La Cité radieuse est l’une des concrétisations d’un concept architectural inventé en 1945 par Le Corbusier : le Modulator. Système de mesure destiné à concurrencer le système métrique, le Modulator n’est pas sans rappeler l’homme de vitruve de Léonard de Vinci. En effet, il est question à travers ce mot-valise composé de “module” et de “nombre d’or”, de concevoir la structure des habitations en fonction de la silhouette humaine.

Avec le Modulator, Le Corbusier a eu la possibilité d’utiliser uniquement 15 mesures différentes pour l’ensemble de sa construction. Par exemple, les plafonds culminent tous à 2,26 mètres de hauteur. Outre l’aspect purement mathématique, c’est un art de vivre qui émane du Modulator. Tout y est pensé pour maximiser le bien-être de l’Homme et pour optimiser la fonctionnalité du bâti.

Une solution nouvelle au problème du logement

Au sortir de la Seconde Guerre mondiale, la France connaît une véritable pénurie de logements sociaux. C’est dans ce contexte que le gouvernement de l’époque sollicite Le Corbusier pour réaliser un ensemble de logements à Marseille. La Cité radieuse tient ses promesses : elle permet rapidement de loger près de 2.000 personnes.

Le Quartier de Frugés, Le Corbusier

Cinq années de travaux seront nécessaires à la construction du bâtiment (1947-1952) qui, selon les termes d’Eugène Claudius-Petit, alors ministre de la Reconstruction : “[…] transforme l’habitat en un véritable service public”.

Toutefois, alors que Le Corbusier conçoit la Cité radieuse comme un immeuble communautaire destiné aux prolétaires, l’État qui en est propriétaire, décide deux ans seulement après l’emménagement des premiers occupants, de mettre en vente les appartements, les magasins ainsi qu’une partie du toit. Depuis, les résidents de la Cité radieuse ont plus le profil du cadre supérieur que de l’employé.

blog alternatif Sillon Solidaire rappelle fréquemment dans ses articles à quel point le logement social est malmené en France et, plus largement, en Europe.

Immeuble que l’on pourrait qualifier d’ “expérimental” tant il est en rupture avec la normalité de l’époque, la Cité radieuse est néanmoins classée “Monument historique” par arrêté du 12 octobre 1995 et figure au patrimoine mondial de l’Unesco depuis 2016, après dix ans de mobilisation et deux échecs.

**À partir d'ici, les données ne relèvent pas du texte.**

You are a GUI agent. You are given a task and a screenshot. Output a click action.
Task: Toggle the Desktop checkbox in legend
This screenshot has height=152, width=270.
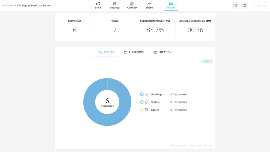coord(142,94)
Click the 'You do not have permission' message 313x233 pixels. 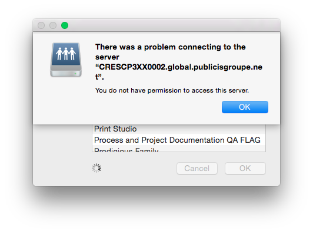coord(172,90)
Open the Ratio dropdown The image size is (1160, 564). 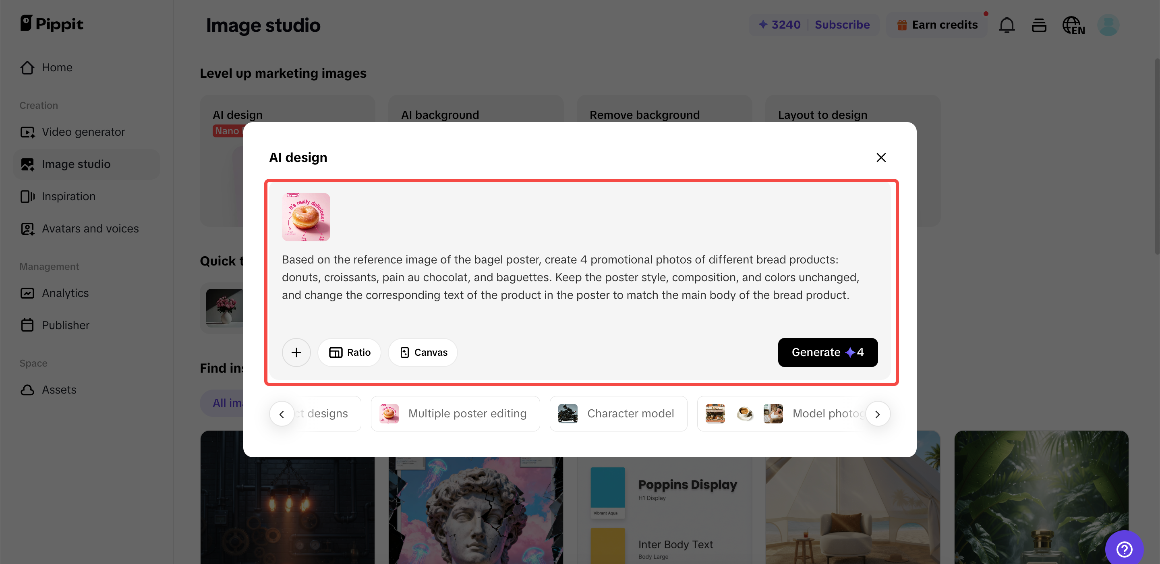click(x=349, y=352)
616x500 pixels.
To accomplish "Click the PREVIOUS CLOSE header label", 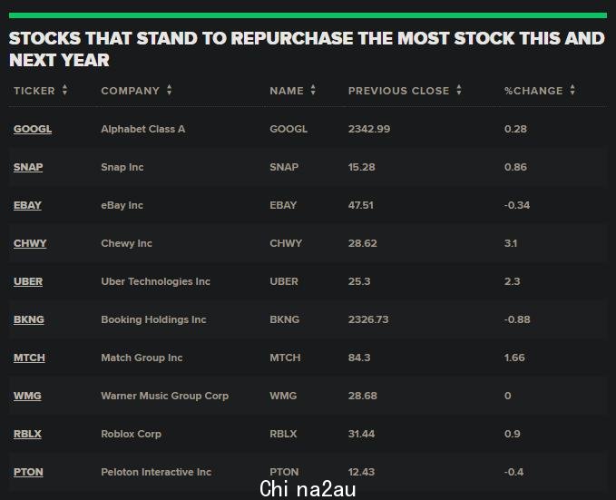I will 398,91.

Aujourd’hui encore, le “cube de béton” est loin de plaire à tout le monde. Cependant, ses occupants lui vouent une admiration profonde, à l’image de cette habitante, qui affirme : “[…] C’est une utopie devenue réalité. Quand je la fais visiter à des amis, je termine toujours en disant que c’est moins bien qu’avant, mais c’est mieux qu’ailleurs. »

2018 : Rezé accueille la fédération des Cités radieuses

Rezé Cités Radieuses

En 2018, la Fédération des Cités radieuses organise son assemblée générale dans la ville de Rezé, en Loire-Atlantique.

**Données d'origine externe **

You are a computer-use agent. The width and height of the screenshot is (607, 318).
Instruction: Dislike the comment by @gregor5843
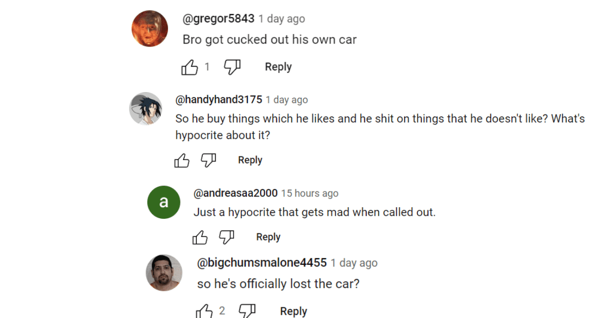pyautogui.click(x=232, y=67)
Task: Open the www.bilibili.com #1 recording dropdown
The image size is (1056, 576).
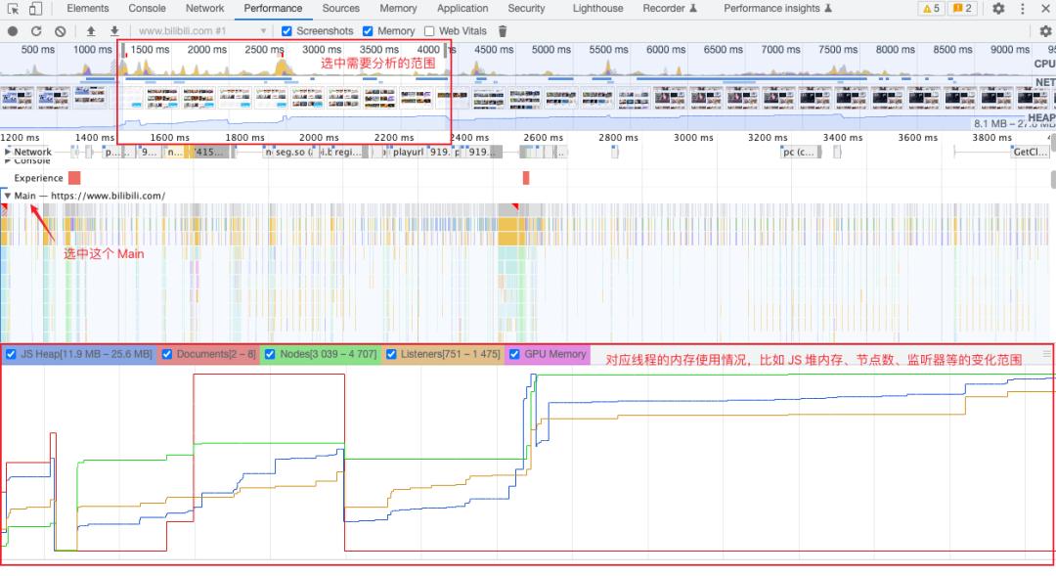Action: pos(200,31)
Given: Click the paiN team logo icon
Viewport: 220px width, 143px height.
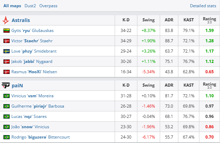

C’est que, outre la Cité radieuse marseillaise, Le Corbusier a réalisé quatre autres unités d’habitation selon les mêmes plans. Ces constructions sont situées dans les villes de :

  • Rezé (1955)
  • Briey (1961)
  • Firminy (1967)
  • Berlin (1957)

Aussi, tous les ans les habitants des Cités radieuses, qui possèdent un espace de partage sur le site web “Vivre ensemble au fada”, se réunissent “in real life” pour partager leur expérience de la vie “à la Le Corbusier”. Cela permet notamment d’enrichir le quotidien des uns en s’inspirant des expérimentations des autres.

Pour exemple, les habitants de la Cité radieuse de Rezé sont pionniers en matière de création de jardins partagés et de composteurs, idée qui a suscité des vocations chez les résidents radieux des régions marseillaise et briotine.

La première réunion de ce type fut organisée en 2002 à Marseille suite à la prise de conscience des résidents, du besoin de parler de la vie quotidienne dans les unités d’habitation. “Ce sont toujours des moments forts”, commente Martine Vittu, vice-présidente de la fédération, dans une interview accordée à Presse Océan le 23 mars 2018.

Par la suite, la Fédération européenne Le Corbusier, fondée en 2006, prendra pour missions la conservation, la valorisation ainsi que la promotion du patrimoine architectural et artistique de l’oeuvre de Le Corbusier.